(Werkopdracht 1) Neem uit het fragment over de besparingen in de kunstensector letterlijk het stuk over dat begint bij "Als basis van" en eindigt bij "dat bespaard wordt.".
(Werkopdracht 2) Welk subsidiebedrag wordt volgens het fragment over de besparingen in de kunstensector als basis voor de vermindering genomen?

(Fragment)
----
Zware besparingen voor de kunstensector

Op 23 september 2014 informeerde Cultuurminister Sven Gatz het oKo-secretariaat persoonlijk over de begrotingsbeslissingen van de Vlaamse regering. Geen goed nieuws, de kunstensector krijgt de komende jaren te maken met een flinke besparingen. Net als veel andere maatschappelijk sectoren is het niet slechts een kaasschaaf waar de sector mee te maken krijgt. De minister benadrukte dat de besparingsoperatie ertoe moet leiden dat de samenleving op een punt komt waarbij opnieuw plaats is voor opbouw. De levensvatbaarheid van het huidige kunstenlandschap blijft gegarandeerd en na een periode van twee jaar, 2015 en 2016, is er hopelijk weer ruimte voor groei. Dit zal dan samen gaan met de start van het nieuwe Kunstendecreet.

De cijfers

Om tot een gemiddelde besparing van 5% te realiseren binnen de beleidsdomeinen Cultuur en Jeugd, worden de volgende subsidiekortingen ingevoerd:

  • - 2,5% op de instellen van de Vlaamse Gemeenschap
  • - 7,5% op de structuren (4-jarig en 2-jarig)
  • - 7,5% op de projectenpot binnen het Kunstendecreet
  • - 4% op de musea en de erfgoedsector
  • De budgetten van het Fonds Culturele Infrastructuur (FoCI) blijven gevrijwaard. Wellicht geldt dit ook voor het aanvullend pensioen voor kunstenaars en de gelden voor VIA-4.

Als basis van de vermindering wordt het subsidiebedrag van 2015 genomen. In oktober 2014 zal de administratie aan alle organisaties laten weten wat het precieze bedrag is dat bespaard wordt.


oKo reageert

De oKo-delegatie die aanwezig was op dit gesprek, gaf direct de nefaste consequenties mee voor deze beslissing:

  • Op dit ogenblik zijn al heel wat organisaties ondergesubsidieerd. Een bijkomende korting brengt hun voortbestaan in gevaar.
  • Heel wat organisaties hebben hun werking voor de toekomst al contractueel vastgelegd en daarmee ook hun uitgavenpatroon voor 2015 en vaak ook 2016. De besparingsmaatregel invoeren in de loop van een decreetperiode leidt er toe dat deze organisaties noodgedwongen deficitair 2015 en wellicht de decreetperiode zo afsluiten.
----
(Gegeven records)
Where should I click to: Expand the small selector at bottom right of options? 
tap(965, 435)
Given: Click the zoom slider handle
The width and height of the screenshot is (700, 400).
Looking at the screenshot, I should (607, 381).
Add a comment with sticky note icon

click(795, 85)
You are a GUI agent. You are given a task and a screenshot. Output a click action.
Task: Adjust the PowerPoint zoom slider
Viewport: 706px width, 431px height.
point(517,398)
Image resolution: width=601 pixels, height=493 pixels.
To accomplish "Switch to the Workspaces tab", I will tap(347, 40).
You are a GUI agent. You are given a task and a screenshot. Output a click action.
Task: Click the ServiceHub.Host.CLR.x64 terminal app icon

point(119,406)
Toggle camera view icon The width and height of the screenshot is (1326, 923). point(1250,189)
----
(Antwoord 1)
Als basis van de vermindering wordt het subsidiebedrag van 2015 genomen. In oktober 2014 zal de administratie aan alle organisaties laten weten wat het precieze bedrag is dat bespaard wordt.

(Antwoord 2) Het subsidiebedrag van 2015.